Having thought about it, I suppose the same potentially applies to ACCT, depending on which currency it is.  Transaction directly on chain tend to involve a miners fee, which (in BTC at least) is usually slightly higher than the exchange's buy/sell fees.  In that regard, ACCT would be better for one-off trades as there's literally zero counterparty risk involved.  But for frequent trades (daytrading) the exchanges would be more profitable, so your multi-sig proposal would be a significant improvement.

If scaling ever gets sorted, I sincerely hope the next big priority is ACCT.

[franky1]

the shapeshift model wont work for daytraders.

Having thought about it, I suppose the same potentially applies to ACCT, depending on which currency it is.  Transaction directly on chain tend to involve a miners fee, which (in BTC at least) is usually slightly higher than the exchange's buy/sell fees.  In that regard, ACCT would be better for one-off trades as there's literally zero counterparty risk involved.  But for frequent trades (daytrading) the exchanges would be more profitable, so your multi-sig proposal would be a significant improvement.

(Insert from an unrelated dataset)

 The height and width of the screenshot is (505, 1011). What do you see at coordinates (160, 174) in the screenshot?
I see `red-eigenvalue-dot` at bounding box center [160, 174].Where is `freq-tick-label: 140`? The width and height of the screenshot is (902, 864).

If scaling ever gets sorted, I sincerely hope the next big priority is ACCT.

this is why litecoin, vertcoin and other alts are also doing LN. so that a future LN client can interact with many coins and swap independently and settle on all blockchains at a later('withdraw') time.

but all LN concepts at the moment still have flaws, so its too early to tell

[BigBoom3599]

What about exchanges like ShapeShift? They don't hold your funds (not for long atleast) so if they get hacked, not much would be lost. Or is it just too impractical?

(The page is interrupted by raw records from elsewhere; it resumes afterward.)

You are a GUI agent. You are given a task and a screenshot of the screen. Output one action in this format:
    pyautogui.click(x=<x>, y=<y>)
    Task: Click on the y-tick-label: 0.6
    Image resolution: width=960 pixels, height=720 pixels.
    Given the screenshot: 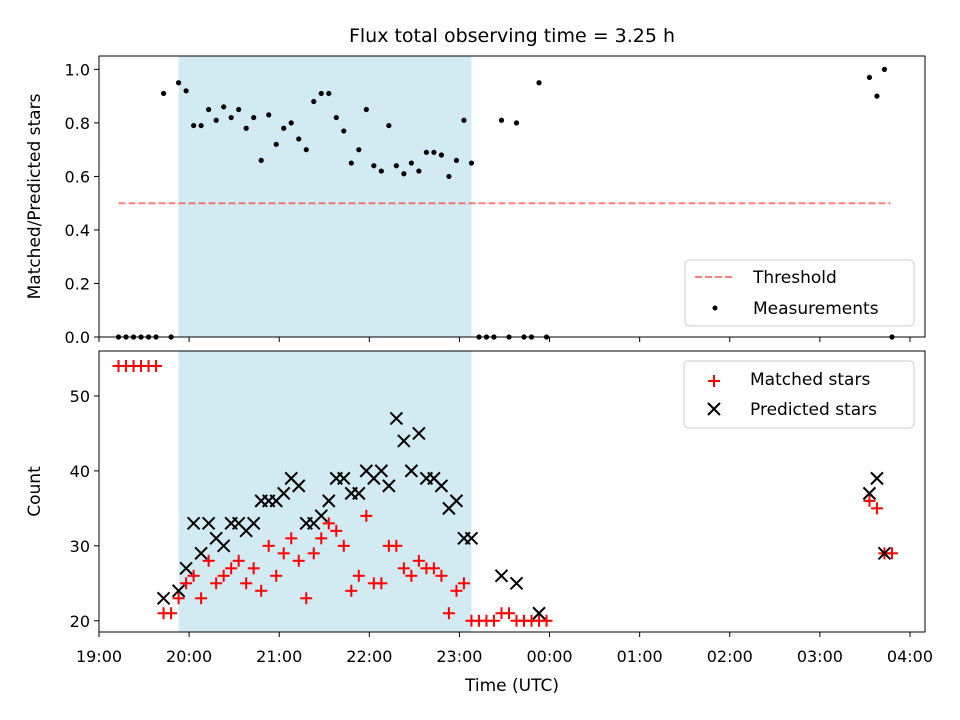 What is the action you would take?
    pyautogui.click(x=78, y=176)
    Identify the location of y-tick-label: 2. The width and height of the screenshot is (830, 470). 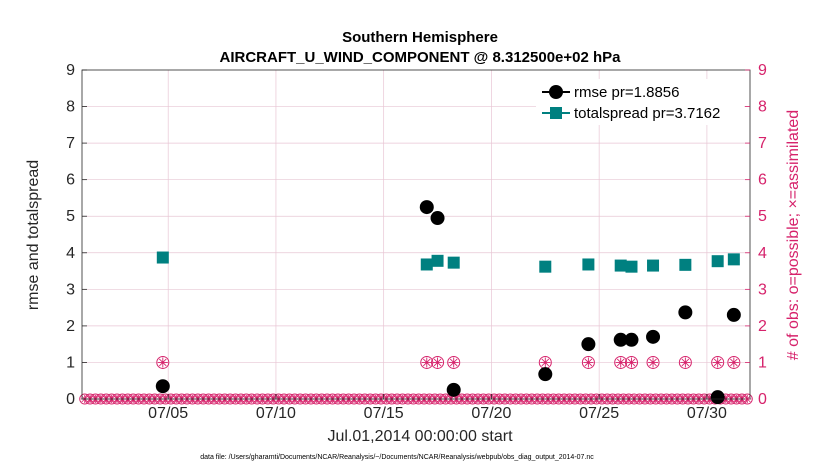
(70, 326).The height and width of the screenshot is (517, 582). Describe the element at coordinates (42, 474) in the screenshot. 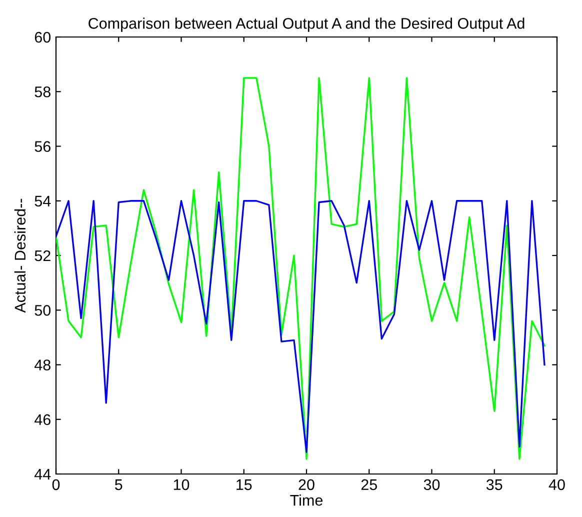

I see `y-tick-label: 44` at that location.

That depends if you think $230,000 counts as "much".  

Even the swap services aren't bulletproof.  A motivated attacker will usually find a weakness given sufficient time.  

Ofcourse that's a lot of money but if you compare that to what other 'hacked' exchanges have lost it's nothing 

[Senor.Bla]

As most of the time there are two solutions to this problem. You can do it on your own or you let other people do it for you.
How can you do it on your own? I am not talking about making your own exchange or trying to improve the exchanges security. I am talking about educating yourself and gaining knowledge. This will take time and effort, but you could protect your money with a cold storage, multi sigs and more. And if you do not want that then you have to let other people do it for you. They will take money for doings so and you have no guarantee that you can trust them.